Once the line with "Contact (123, 2531)" is found, write it out along with every line after it, exactly, up to the last line of the entries below. Exclude pictures.

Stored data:
------------------------------------------------
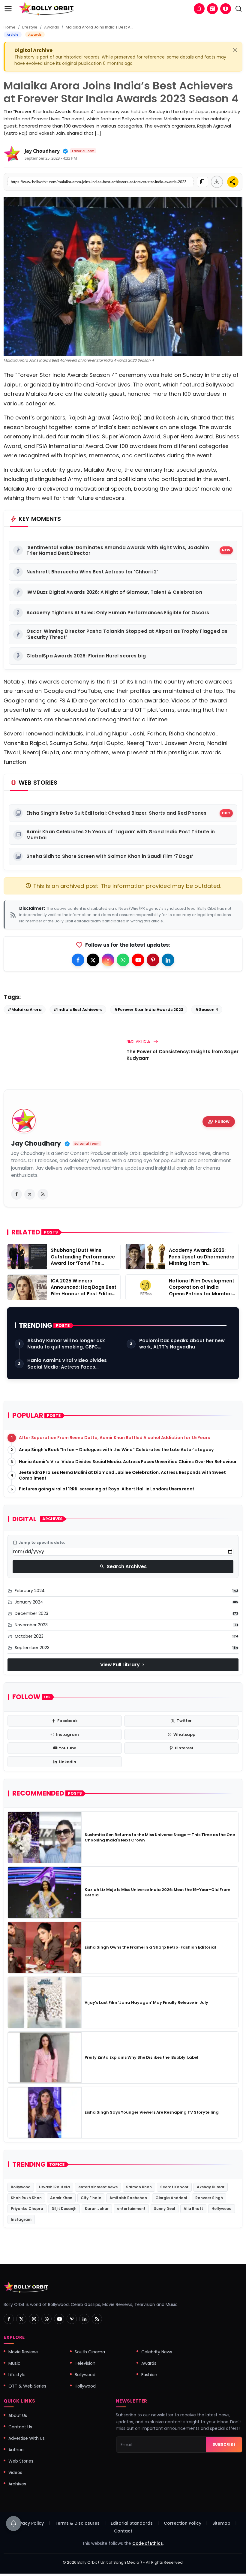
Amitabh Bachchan (128, 2197)
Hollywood (222, 2208)
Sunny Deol (164, 2208)
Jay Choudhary (42, 151)
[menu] (8, 9)
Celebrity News (156, 2352)
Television (85, 2363)
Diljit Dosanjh (64, 2208)
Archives (17, 2484)
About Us (17, 2415)
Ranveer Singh (209, 2197)
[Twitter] (93, 960)
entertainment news (98, 2187)
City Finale (91, 2197)
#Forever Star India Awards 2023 (148, 1009)
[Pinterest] (153, 960)
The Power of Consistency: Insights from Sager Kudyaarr (182, 1054)
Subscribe (224, 2444)
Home (10, 27)
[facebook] (16, 1194)
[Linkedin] (168, 960)
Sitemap (221, 2523)
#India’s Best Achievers (77, 1009)
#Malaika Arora (25, 1009)
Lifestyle (30, 27)
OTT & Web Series (27, 2386)
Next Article (139, 1041)
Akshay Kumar (210, 2187)
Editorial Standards (132, 2523)
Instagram (21, 2219)
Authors (16, 2450)
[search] (238, 8)
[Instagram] (108, 960)
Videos (15, 2472)
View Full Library (123, 1664)
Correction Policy (182, 2523)
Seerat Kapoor (174, 2187)
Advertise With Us (26, 2438)
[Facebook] (78, 960)
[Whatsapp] (123, 960)
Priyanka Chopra (27, 2208)
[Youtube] (138, 960)
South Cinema (90, 2352)
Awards (51, 27)
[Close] (235, 50)
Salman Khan (139, 2187)
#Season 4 (206, 1009)
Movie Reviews (23, 2352)
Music (14, 2363)
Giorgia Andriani (171, 2197)
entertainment (131, 2208)
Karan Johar (97, 2208)
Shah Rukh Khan (26, 2197)
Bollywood (21, 2187)
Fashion (149, 2375)
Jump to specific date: (39, 1542)
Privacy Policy (29, 2523)
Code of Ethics (147, 2543)
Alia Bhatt (193, 2208)
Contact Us (20, 2427)
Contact (123, 2531)
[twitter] (29, 1194)
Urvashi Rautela (54, 2187)
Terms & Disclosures (77, 2523)
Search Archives (123, 1566)
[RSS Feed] (43, 1194)
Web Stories (20, 2461)
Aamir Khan (61, 2197)
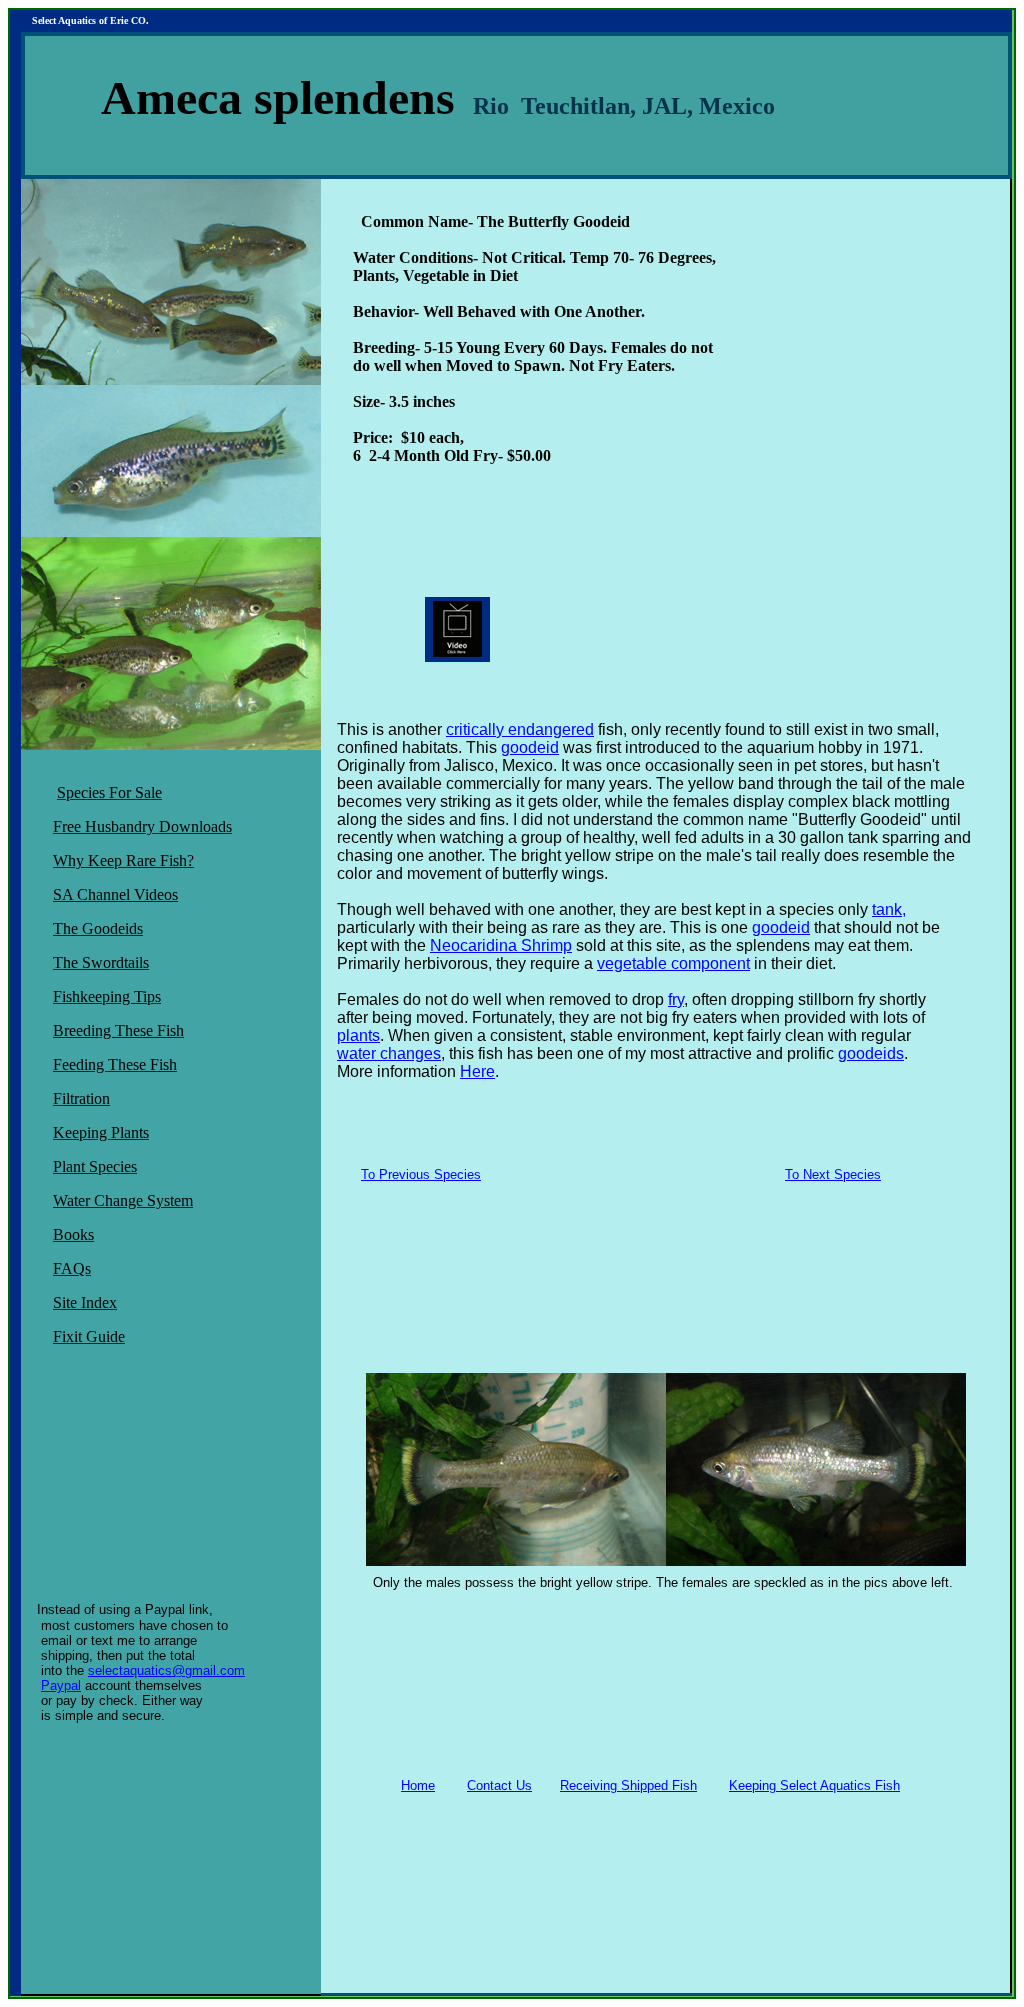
------------------------------------------------
TASK RESULT:
Contact (123, 2531)
[twitter] (29, 1194)
Urvashi Rautela (54, 2187)
Terms & Disclosures (77, 2523)
Search Archives (123, 1566)
[RSS Feed] (43, 1194)
Web Stories (20, 2461)
Aamir Khan (61, 2197)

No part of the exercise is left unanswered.